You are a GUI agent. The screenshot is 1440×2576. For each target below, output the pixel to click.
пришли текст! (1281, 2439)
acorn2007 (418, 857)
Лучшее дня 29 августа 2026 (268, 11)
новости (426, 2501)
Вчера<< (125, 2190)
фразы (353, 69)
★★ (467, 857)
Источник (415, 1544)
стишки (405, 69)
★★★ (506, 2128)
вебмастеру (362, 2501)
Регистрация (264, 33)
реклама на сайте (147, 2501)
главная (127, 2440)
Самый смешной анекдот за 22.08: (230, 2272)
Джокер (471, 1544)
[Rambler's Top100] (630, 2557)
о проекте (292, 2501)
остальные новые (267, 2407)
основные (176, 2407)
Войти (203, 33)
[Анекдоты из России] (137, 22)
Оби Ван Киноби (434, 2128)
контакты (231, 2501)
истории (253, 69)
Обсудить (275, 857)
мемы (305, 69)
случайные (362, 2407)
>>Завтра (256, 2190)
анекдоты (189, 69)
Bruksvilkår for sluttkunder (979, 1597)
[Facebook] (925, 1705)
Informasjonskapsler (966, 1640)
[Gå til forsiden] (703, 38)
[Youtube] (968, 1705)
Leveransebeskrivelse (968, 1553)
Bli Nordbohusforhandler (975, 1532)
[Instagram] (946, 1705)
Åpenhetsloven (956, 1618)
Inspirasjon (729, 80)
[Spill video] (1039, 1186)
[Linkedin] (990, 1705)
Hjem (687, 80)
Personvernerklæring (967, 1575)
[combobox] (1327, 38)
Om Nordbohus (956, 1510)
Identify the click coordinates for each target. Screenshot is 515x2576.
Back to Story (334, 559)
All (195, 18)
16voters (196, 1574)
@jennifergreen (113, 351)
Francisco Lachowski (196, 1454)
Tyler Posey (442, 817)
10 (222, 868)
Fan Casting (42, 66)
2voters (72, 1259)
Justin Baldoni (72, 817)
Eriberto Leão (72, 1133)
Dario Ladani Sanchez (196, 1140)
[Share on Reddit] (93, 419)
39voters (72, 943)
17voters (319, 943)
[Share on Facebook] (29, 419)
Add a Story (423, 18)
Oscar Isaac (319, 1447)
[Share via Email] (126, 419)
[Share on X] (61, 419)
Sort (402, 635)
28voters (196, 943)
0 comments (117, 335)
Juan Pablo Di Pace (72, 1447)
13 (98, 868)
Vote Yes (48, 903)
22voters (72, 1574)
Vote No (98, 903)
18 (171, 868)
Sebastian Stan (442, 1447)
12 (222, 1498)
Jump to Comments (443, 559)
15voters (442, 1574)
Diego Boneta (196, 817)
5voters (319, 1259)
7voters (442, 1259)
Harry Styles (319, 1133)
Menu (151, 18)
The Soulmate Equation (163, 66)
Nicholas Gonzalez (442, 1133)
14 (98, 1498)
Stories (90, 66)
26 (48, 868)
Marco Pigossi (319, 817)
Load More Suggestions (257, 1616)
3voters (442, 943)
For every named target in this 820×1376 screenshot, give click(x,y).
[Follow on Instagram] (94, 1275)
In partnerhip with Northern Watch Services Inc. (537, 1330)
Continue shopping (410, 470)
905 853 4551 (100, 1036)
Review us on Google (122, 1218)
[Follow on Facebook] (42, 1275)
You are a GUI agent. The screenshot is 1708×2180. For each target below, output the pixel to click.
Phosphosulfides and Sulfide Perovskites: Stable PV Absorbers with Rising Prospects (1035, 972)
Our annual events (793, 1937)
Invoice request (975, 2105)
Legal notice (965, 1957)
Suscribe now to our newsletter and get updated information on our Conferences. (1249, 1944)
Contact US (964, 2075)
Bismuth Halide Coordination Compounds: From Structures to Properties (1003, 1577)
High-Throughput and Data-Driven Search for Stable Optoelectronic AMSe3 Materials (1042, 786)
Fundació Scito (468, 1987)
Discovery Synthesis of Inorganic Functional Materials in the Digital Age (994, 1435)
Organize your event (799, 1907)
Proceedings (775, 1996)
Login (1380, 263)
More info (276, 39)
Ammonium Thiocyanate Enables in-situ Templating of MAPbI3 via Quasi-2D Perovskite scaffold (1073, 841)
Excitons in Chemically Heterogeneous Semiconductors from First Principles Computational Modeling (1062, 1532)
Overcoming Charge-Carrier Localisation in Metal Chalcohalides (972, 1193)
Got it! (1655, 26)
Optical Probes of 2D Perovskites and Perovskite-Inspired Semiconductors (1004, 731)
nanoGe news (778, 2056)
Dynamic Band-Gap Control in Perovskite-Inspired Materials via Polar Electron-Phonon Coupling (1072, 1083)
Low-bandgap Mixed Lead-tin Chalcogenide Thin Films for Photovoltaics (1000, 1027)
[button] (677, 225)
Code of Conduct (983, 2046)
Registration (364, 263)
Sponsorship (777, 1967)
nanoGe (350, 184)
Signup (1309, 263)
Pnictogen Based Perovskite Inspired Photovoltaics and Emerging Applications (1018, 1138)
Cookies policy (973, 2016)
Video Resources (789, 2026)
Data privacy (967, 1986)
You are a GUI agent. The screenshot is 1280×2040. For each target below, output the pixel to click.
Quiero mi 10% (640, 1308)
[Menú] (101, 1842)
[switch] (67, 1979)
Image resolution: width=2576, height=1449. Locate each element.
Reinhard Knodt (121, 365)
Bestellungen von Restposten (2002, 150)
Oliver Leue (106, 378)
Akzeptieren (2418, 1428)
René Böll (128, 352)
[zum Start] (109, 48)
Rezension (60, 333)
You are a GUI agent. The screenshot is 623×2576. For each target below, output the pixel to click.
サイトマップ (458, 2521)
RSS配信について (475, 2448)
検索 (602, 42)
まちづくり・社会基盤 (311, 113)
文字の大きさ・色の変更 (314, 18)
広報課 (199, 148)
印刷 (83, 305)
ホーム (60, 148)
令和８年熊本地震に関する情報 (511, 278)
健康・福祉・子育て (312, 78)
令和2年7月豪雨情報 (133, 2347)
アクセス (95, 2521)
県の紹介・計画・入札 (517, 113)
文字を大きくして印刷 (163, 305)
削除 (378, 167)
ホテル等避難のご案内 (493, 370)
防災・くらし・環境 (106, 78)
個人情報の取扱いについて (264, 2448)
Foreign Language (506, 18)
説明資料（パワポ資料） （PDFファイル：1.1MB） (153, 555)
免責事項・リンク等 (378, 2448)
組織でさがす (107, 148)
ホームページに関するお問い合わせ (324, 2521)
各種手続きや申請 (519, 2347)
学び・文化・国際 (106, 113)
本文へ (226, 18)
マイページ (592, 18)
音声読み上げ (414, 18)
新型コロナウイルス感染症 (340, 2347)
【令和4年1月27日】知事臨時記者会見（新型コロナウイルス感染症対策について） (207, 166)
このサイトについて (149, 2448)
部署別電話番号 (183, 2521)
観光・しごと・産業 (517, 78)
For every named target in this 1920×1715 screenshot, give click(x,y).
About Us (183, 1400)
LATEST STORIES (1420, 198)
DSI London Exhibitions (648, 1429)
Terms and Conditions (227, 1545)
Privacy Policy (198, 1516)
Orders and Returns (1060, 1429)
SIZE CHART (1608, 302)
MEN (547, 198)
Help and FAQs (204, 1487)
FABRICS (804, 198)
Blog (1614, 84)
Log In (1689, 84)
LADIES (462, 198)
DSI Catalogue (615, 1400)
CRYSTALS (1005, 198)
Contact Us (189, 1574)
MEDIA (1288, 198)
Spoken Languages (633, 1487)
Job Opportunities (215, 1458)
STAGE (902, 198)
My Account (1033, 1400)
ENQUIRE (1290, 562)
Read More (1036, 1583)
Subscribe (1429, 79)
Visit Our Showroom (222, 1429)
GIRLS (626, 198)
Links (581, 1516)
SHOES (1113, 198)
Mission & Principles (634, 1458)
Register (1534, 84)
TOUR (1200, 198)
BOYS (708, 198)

________________________________________

**Work task:** An exact copy of the data is needed, running from its first line through the line that holds "Åpenhetsloven (956, 1618)", and nothing beyond that.

**Answer space:**
You are a GUI agent. The screenshot is 1440×2576. For each target below, output the pixel to click.
пришли текст! (1281, 2439)
acorn2007 (418, 857)
Лучшее дня 29 августа 2026 (268, 11)
новости (426, 2501)
Вчера<< (125, 2190)
фразы (353, 69)
★★ (467, 857)
Источник (415, 1544)
стишки (405, 69)
★★★ (506, 2128)
вебмастеру (362, 2501)
Регистрация (264, 33)
реклама на сайте (147, 2501)
главная (127, 2440)
Самый смешной анекдот за 22.08: (230, 2272)
Джокер (471, 1544)
[Rambler's Top100] (630, 2557)
о проекте (292, 2501)
остальные новые (267, 2407)
основные (176, 2407)
Войти (203, 33)
[Анекдоты из России] (137, 22)
Оби Ван Киноби (434, 2128)
контакты (231, 2501)
истории (253, 69)
Обсудить (275, 857)
мемы (305, 69)
случайные (362, 2407)
>>Завтра (256, 2190)
анекдоты (189, 69)
Bruksvilkår for sluttkunder (979, 1597)
[Facebook] (925, 1705)
Informasjonskapsler (966, 1640)
[Gå til forsiden] (703, 38)
[Youtube] (968, 1705)
Leveransebeskrivelse (968, 1553)
Bli Nordbohusforhandler (975, 1532)
[Instagram] (946, 1705)
Åpenhetsloven (956, 1618)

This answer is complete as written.